物価高騰が日本経済を揺るがし、今夏の参院選における主要な争点の一つとなっています。米や食品をはじめ、様々な品目の価格上昇に関する情報は日々報じられていますが、一方で、消費者物価の地域差に関する詳細な統計データは、一般にあまり知られていません。最近公表された興味深い調査結果は、多くの人が抱くイメージとは異なる日本の物価事情を明らかにしています。

最新データが示す意外な事実:物価高1位は横浜

「全国で最も物価が高いのは東京」というイメージを持つ人は多いでしょう。しかし、総務省統計局が公表している「消費者物価地域差指数」の最新データによると、そのイメージはもはや現実と異なっています。驚くべきことに、現在、日本で最も物価が高い都市は東京都区部ではなく、横浜市です。

過去10年間の推移と東京の物価水準の変化

この消費者物価地域差指数(全国平均を100とする)の推移を、家賃を含む「総合」と、家賃を除いた「総合(一般物価)」の二つの指標で見てみましょう。バブル経済の影響が残っていた2010年代以前、東京都区部は「総合」で全国水準より約12%、「一般物価」で約8%高く、全国で最も物価の高い地域でした。
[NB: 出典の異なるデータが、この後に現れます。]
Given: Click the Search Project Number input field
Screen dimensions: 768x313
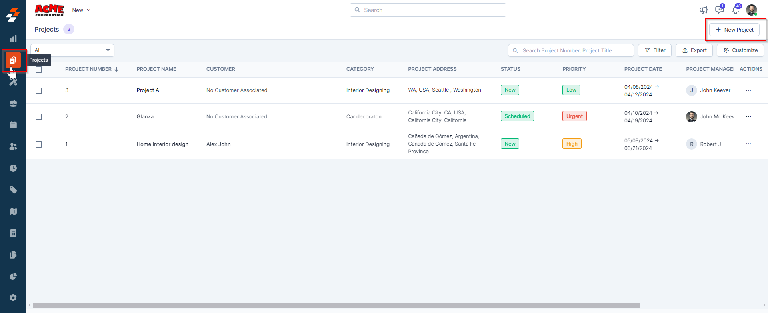Looking at the screenshot, I should [x=571, y=50].
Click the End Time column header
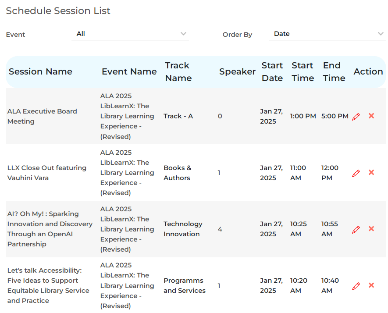This screenshot has width=388, height=313. (x=334, y=72)
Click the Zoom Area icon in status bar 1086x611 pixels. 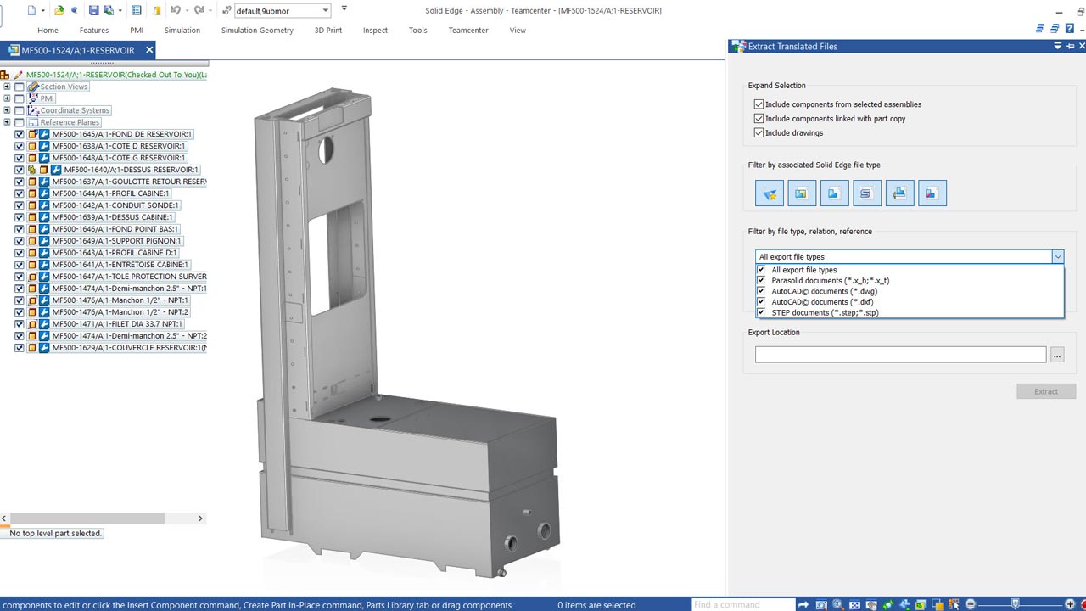pyautogui.click(x=821, y=604)
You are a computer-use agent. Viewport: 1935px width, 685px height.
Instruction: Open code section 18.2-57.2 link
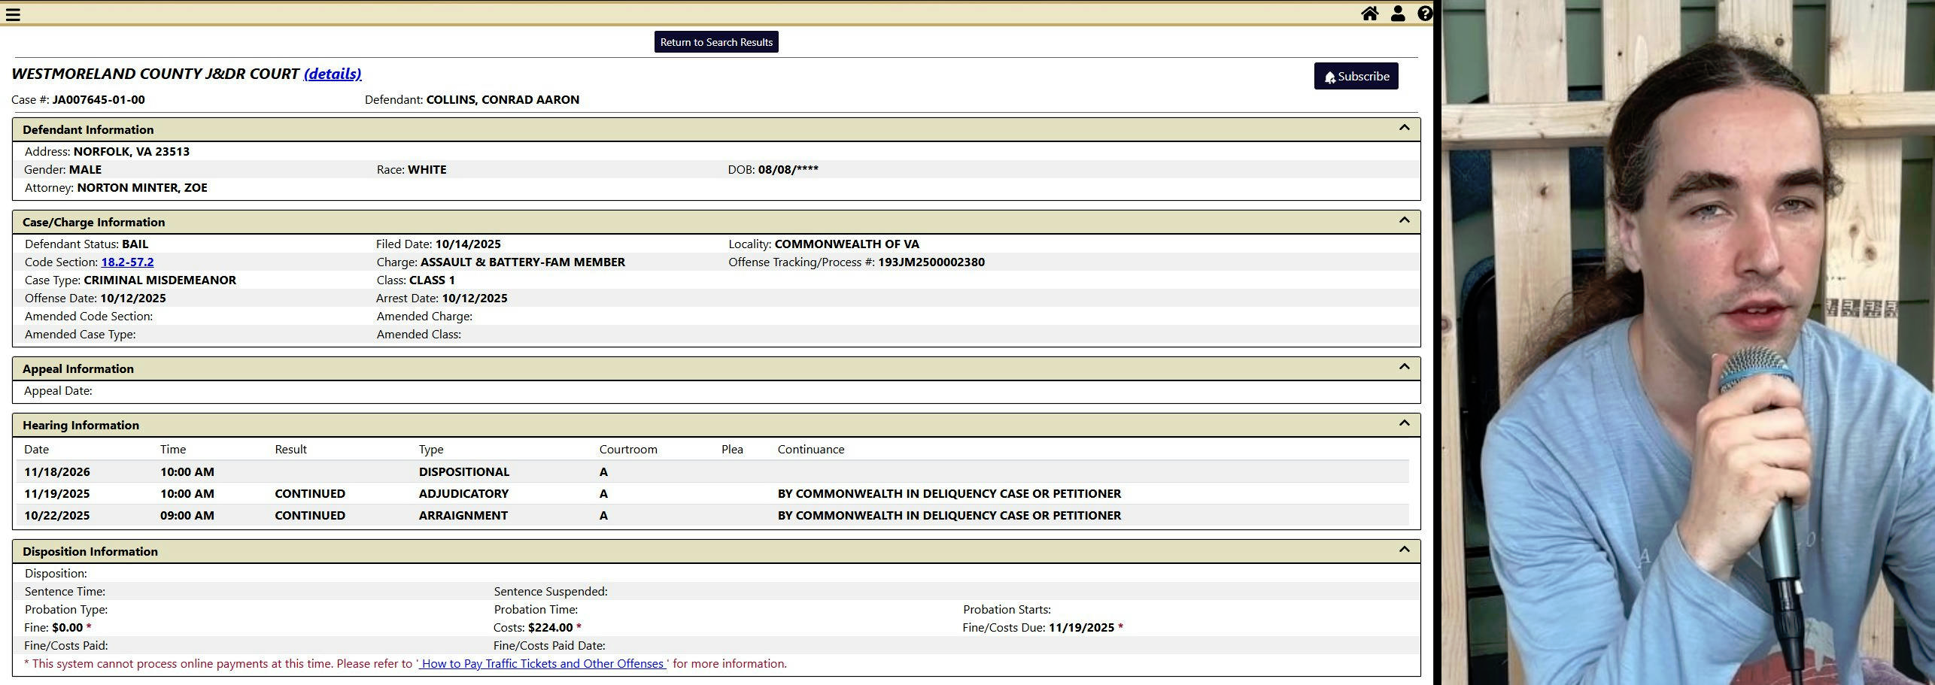click(x=127, y=262)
しかし、2010年代以降、東京都区部の物価水準は低下傾向を示し、「総合」で5〜6%高、「一般物価」で3〜4%高と、かつての半分の水準にまで落ち着きました。

一方、横浜市は東京ほど物価の低下幅が大きくなかったため、2010年代半ばからは「一般物価」において東京都区部を上回ることが多くなりました。

図表1:消費者物価地域差指数(東京都区部・横浜市)の推移グラフ図表1:消費者物価地域差指数(東京都区部・横浜市)の推移グラフ

2024年の最新の「一般物価」の数値では、コロナ禍で一時的に高騰した東京都区部の保健医療品などの価格が落ち着いたこともあり、5年ぶりに横浜市が東京都区部を上回りました。さらに、この最新データでは、東京都区部は横浜市に次ぐ2位ではなく、札幌市をも下回る全国3位となっています。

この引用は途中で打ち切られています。